Work instructions
Continue the forum question about the MSE of the exponential distribution's MLE, picking up right after its last sentence.

Source
____
Find the MSE of the MLE

Question

Let $X_1,\ldots,X_n$ be i.i.d exponentially distributed r.v's with pdf:

$$ f_\theta(x) = \frac{1}{\theta}e^{-\frac{x}{\theta}}$$ such that $x\ge 0$.

I have found that the MLE is given by $$ \hat{\theta}(X)= \frac{1}{n}\sum_{i=1}^n X_i.$$

Note that $\hat{\theta}$ is unbiased as

$$ E(\hat{\theta}) = E\left(\frac{1}{n}\sum_{i=1}^n X_i\right) = \theta $$ since the r.v's are i.i.d.
____
(Dataset entries)
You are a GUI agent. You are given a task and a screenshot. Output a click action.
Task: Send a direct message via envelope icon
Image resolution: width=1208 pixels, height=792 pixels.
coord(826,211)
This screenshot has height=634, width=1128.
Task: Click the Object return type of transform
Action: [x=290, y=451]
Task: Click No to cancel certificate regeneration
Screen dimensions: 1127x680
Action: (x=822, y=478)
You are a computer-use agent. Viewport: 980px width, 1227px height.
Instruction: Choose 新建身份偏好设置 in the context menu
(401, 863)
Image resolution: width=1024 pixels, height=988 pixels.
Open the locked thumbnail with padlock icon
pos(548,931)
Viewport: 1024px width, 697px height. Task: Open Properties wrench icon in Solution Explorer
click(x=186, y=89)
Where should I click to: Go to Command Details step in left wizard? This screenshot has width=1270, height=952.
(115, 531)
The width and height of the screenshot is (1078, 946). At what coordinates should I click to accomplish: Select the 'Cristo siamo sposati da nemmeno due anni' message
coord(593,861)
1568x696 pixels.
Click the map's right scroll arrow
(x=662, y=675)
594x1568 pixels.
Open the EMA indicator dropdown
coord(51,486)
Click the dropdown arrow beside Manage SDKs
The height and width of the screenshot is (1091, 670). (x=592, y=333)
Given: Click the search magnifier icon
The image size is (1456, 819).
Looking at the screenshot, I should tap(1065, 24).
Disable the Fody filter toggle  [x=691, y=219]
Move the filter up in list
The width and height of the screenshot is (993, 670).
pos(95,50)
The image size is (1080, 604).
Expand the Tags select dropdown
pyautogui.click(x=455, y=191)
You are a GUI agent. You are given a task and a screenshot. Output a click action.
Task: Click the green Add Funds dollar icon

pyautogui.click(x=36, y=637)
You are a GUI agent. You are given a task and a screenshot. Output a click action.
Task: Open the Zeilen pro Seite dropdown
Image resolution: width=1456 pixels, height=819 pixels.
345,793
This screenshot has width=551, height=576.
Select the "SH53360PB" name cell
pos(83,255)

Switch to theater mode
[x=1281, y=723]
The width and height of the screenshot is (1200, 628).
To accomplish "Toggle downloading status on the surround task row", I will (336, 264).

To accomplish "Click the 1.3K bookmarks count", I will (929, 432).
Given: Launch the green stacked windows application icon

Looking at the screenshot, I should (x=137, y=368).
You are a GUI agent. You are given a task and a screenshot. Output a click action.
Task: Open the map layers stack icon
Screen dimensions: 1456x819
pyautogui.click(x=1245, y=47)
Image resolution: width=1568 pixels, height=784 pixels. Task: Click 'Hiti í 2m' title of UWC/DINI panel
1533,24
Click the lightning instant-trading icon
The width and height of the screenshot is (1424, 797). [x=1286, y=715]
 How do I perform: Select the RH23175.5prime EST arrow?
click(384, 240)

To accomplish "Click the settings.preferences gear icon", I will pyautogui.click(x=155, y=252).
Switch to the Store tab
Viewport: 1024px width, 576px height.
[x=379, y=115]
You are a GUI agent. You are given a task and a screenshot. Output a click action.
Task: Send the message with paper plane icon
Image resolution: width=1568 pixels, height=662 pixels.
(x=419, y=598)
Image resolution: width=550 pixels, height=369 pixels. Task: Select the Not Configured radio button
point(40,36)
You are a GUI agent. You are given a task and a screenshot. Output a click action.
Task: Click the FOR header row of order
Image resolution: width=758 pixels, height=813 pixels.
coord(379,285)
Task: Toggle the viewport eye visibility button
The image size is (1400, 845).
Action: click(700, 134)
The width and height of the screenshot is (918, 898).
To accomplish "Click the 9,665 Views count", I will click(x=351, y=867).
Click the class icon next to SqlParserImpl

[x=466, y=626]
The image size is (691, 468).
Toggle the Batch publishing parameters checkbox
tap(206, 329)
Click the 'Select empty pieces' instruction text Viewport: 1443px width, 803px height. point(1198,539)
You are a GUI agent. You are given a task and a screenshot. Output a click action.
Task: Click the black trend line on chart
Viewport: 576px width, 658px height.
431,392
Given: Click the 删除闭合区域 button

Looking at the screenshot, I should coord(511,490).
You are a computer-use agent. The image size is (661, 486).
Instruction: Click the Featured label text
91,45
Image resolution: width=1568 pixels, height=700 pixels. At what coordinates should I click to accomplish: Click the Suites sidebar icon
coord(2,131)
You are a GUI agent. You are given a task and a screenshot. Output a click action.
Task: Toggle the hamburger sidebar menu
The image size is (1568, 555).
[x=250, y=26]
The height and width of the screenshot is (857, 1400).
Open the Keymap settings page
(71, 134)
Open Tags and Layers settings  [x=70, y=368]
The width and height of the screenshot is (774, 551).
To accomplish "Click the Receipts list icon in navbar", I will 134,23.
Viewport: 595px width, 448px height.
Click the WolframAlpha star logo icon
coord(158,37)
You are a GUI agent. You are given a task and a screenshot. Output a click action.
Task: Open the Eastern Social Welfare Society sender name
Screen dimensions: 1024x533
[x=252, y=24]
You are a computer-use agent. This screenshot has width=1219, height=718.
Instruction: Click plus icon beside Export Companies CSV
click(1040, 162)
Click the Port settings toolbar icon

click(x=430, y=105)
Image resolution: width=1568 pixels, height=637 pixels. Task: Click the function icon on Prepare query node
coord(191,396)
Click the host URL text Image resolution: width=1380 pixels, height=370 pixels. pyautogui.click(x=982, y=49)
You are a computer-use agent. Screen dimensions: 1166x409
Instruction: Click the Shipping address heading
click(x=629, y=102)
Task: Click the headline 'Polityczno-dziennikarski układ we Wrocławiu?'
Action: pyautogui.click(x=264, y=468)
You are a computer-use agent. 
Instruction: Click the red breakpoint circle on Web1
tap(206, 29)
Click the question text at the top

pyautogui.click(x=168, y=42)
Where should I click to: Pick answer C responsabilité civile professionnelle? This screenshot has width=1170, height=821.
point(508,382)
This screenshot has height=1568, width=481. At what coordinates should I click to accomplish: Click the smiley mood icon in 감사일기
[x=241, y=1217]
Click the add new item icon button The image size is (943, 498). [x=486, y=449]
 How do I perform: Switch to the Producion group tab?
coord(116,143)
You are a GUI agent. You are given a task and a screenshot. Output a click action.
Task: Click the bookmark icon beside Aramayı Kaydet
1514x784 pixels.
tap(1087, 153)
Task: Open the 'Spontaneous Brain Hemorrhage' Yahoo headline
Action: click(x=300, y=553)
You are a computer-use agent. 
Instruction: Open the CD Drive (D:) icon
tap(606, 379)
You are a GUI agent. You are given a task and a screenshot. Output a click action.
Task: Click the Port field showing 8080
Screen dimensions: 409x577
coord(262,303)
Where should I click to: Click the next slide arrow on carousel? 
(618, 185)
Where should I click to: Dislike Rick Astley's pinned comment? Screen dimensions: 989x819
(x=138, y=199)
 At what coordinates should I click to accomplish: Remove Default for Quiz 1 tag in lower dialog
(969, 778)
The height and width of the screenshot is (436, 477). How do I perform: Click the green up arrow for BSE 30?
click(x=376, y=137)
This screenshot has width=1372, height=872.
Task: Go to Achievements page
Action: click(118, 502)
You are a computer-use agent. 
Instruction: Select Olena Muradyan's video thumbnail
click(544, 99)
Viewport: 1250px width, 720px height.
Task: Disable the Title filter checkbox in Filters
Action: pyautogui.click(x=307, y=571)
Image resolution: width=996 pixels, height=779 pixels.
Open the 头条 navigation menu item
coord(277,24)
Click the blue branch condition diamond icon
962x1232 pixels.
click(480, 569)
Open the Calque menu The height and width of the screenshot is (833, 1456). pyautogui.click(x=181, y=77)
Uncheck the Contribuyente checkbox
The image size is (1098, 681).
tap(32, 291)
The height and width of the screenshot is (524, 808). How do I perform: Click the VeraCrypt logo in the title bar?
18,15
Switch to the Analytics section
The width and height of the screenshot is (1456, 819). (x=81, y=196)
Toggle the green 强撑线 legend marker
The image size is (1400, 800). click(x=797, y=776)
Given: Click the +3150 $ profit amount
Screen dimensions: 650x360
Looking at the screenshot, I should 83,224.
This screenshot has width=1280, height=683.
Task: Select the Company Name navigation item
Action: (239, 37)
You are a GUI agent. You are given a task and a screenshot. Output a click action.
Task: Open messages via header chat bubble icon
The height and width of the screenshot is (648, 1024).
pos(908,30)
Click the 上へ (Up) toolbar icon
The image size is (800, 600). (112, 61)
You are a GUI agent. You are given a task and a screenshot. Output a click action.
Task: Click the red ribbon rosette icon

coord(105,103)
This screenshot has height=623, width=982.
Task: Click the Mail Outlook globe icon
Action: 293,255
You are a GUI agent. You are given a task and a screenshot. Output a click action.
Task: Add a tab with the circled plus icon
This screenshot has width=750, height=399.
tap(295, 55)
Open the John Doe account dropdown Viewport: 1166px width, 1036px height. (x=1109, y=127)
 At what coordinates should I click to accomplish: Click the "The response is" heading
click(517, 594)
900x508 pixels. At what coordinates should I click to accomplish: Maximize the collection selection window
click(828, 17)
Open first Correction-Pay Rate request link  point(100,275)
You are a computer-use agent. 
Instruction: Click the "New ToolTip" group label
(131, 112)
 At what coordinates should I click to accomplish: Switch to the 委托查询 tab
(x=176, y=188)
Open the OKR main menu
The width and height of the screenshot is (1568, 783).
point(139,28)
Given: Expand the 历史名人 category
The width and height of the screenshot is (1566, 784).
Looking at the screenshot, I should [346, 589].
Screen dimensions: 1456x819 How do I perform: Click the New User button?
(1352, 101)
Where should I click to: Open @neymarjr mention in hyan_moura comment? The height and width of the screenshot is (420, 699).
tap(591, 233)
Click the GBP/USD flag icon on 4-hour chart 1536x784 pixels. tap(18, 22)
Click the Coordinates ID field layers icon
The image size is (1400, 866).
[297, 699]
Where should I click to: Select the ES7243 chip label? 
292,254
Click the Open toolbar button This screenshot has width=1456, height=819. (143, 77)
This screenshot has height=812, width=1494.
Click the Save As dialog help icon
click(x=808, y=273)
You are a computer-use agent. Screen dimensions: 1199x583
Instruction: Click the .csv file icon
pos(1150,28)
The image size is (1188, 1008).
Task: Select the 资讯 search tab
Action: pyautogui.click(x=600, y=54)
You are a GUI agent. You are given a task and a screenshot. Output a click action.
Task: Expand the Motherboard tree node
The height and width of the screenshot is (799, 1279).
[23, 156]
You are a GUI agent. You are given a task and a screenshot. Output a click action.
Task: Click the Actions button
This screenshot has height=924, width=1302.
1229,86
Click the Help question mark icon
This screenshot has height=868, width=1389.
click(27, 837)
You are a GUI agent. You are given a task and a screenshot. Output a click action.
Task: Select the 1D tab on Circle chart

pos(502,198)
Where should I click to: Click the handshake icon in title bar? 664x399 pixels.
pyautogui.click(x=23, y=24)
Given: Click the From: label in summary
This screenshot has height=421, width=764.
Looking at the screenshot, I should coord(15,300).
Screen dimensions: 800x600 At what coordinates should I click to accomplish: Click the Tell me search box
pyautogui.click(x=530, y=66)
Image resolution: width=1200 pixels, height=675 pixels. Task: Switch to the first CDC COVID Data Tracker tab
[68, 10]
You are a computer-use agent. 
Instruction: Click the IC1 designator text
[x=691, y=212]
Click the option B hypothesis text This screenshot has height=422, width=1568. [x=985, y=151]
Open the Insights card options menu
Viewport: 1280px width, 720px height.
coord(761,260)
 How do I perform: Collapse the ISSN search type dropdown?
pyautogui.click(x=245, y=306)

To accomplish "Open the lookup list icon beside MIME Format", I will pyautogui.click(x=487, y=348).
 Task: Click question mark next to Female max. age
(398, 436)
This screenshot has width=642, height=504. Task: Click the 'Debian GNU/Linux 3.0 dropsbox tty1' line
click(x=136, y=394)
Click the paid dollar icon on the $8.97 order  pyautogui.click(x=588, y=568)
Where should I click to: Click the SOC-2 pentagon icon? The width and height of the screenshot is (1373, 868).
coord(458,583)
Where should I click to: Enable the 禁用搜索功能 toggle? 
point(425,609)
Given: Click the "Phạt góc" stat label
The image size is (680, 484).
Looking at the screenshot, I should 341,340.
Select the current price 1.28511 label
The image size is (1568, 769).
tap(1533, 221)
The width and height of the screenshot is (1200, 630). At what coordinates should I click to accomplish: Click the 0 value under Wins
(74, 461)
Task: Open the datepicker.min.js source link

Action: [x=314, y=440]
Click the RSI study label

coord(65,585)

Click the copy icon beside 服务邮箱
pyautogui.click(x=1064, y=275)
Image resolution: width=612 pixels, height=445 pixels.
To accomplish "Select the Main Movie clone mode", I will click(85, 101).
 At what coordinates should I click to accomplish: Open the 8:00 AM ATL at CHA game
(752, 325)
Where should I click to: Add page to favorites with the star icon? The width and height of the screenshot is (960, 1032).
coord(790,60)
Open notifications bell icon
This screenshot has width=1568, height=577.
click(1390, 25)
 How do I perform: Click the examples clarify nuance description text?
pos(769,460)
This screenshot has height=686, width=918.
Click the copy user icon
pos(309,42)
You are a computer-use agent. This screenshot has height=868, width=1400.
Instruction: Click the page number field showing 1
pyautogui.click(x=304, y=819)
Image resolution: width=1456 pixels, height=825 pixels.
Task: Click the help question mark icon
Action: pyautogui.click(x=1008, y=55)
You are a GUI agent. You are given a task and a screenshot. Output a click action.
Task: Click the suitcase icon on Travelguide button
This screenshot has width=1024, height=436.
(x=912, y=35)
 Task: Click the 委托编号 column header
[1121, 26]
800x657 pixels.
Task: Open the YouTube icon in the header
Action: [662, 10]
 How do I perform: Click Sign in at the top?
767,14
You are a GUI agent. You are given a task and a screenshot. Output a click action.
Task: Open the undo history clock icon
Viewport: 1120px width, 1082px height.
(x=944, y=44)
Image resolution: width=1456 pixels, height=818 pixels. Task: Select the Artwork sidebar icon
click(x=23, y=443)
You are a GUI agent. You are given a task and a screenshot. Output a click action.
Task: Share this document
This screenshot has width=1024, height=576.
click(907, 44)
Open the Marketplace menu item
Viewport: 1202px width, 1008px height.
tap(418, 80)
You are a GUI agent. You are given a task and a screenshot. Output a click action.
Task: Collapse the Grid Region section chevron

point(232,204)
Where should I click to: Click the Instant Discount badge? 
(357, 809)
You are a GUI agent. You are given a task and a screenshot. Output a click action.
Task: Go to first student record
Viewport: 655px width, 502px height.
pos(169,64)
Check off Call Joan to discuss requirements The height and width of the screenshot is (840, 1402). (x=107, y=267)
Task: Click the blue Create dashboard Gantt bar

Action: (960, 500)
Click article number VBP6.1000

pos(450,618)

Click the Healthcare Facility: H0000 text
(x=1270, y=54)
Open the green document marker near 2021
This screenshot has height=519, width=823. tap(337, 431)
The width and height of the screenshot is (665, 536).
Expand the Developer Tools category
____
Result below
But then I am having difficulties computing the MSE as $$ MSE = E_{\theta}\left( (\theta-\hat{\theta})^2 \right) $$ $$= E(\hat{\theta^2})+\theta^2-2\theta E(\hat{\theta})$$ $$ =E(\hat{\theta^2}) -\theta^2$$

So then $E(\hat{\theta^2}) = E\left(\frac{1}{n^2}\sum_{i=1}^n X_i^2\right) =E(X^2) = \int_0^\infty f_\theta dx = ... = \frac{2\theta^2}{n^2} $

$ \Rightarrow MSE = \frac{2\theta^2}{n^2} - \theta^2$

Supposedly the final answer should be $\frac{\theta^2}{n}$ but im not getting this at all...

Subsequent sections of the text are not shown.